- [Ausgewählter Textauszug]
# taz.de -- Kommentar Antisemitismus in Frankreich: Nicht entschuldbar
> Der neue Antisemitismus ist nicht harmloser als der alte. Ihn zu
> bekämpfen, kann der Integration des Islam nur nützen.
IMG Bild: Der neue Antisemitismus wird oft mit „Israelkritik“ umschrieben
Jedes rassistische Verbrechen stellt das optimistische Bild eines
harmonischen Zusammenlebens infrage. Es ist unüberhörbar in den offiziellen
Stellungnahmen in Frankreich nach einem mutmaßlich [1][antisemitischen
Anschlag oder Mord], wie peinlich es den politisch Verantwortlichen ist,
solche möglichen Tatmotive einräumen zu müssen. Als ob der Antisemitismus
bloß ein ärgerliches Gespenst aus der Geschichte wäre! Gerade einem Land
wie Frankreich, das durch eine beflissene staatliche Kollaboration an der
Judenverfolgung im Zweiten Weltkrieg mitbeteiligt war, ist es tatsächlich
nicht möglich, heute über ein antisemitisches Verbrechen zu reden, ohne
gleichzeitig an die Geschichte zu denken.

- [Ziel der Aufgabe] Schreibe den Kommentar zum Antisemitismus in Frankreich beginnend mit „IMG Bild: Der“ und weiter bis einschließlich „Geschichte zu denken.“ neu. Setze dabei „Vergangenheit“ an die Stelle von „Geschichte“.

- [Gespeicherte Daten]
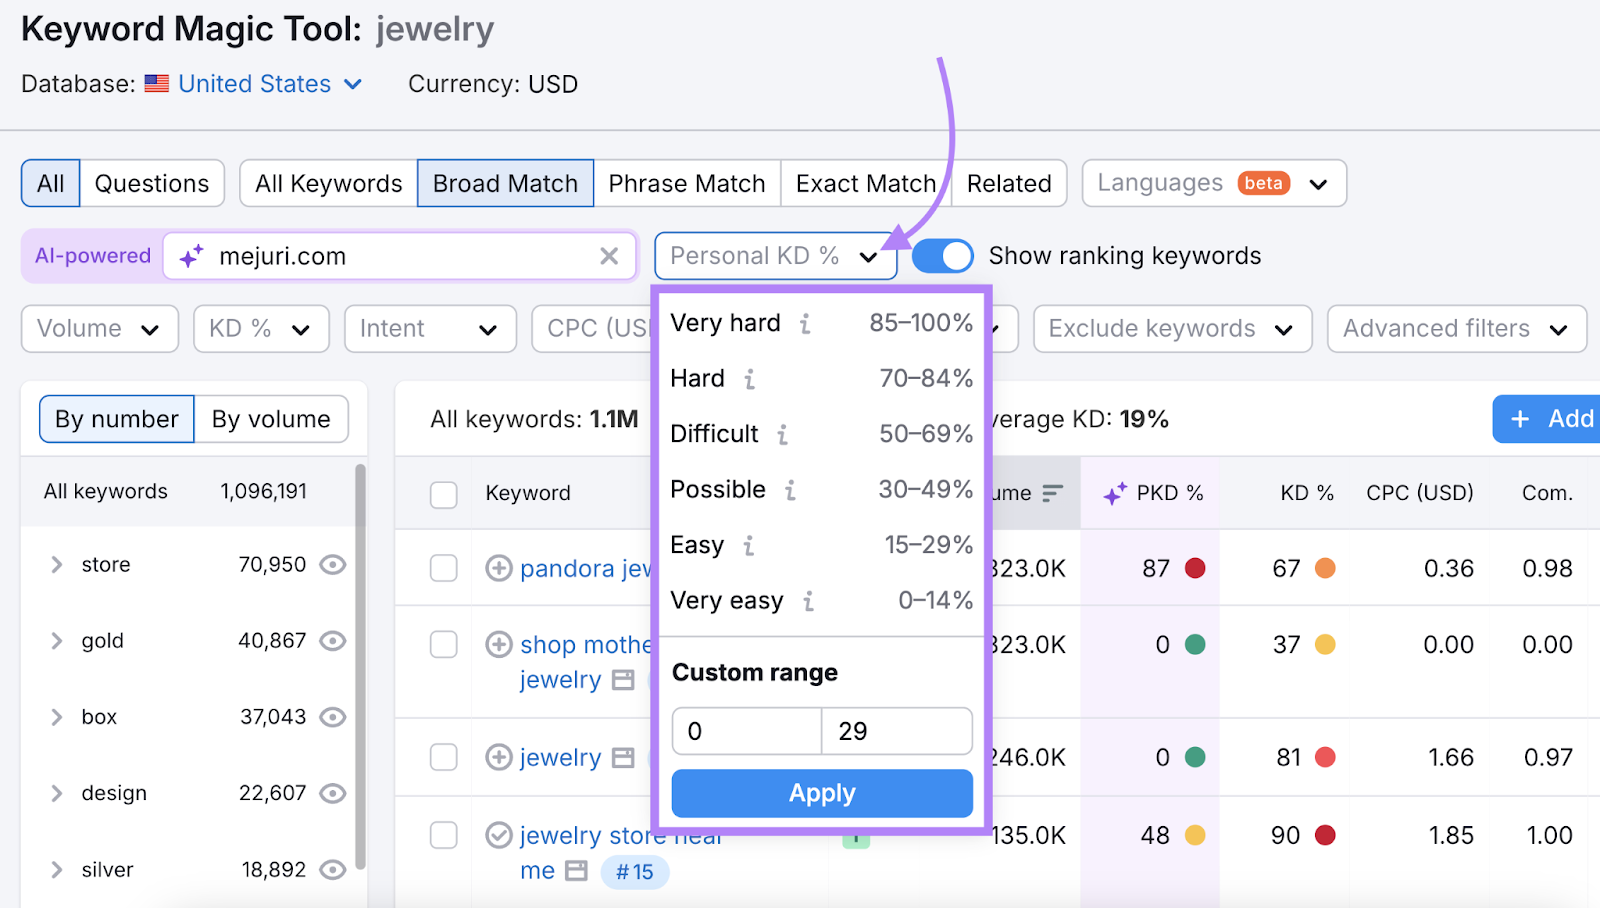Screen dimensions: 1600x908
Task: Click the AI sparkle icon in the search field
Action: pos(192,256)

- [Lösung der Aufgabe]
IMG Bild: Der neue Antisemitismus wird oft mit „Israelkritik“ umschrieben
Jedes rassistische Verbrechen stellt das optimistische Bild eines
harmonischen Zusammenlebens infrage. Es ist unüberhörbar in den offiziellen
Stellungnahmen in Frankreich nach einem mutmaßlich [1][antisemitischen
Anschlag oder Mord], wie peinlich es den politisch Verantwortlichen ist,
solche möglichen Tatmotive einräumen zu müssen. Als ob der Antisemitismus
bloß ein ärgerliches Gespenst aus der Vergangenheit wäre! Gerade einem Land
wie Frankreich, das durch eine beflissene staatliche Kollaboration an der
Judenverfolgung im Zweiten Weltkrieg mitbeteiligt war, ist es tatsächlich
nicht möglich, heute über ein antisemitisches Verbrechen zu reden, ohne
gleichzeitig an die Vergangenheit zu denken.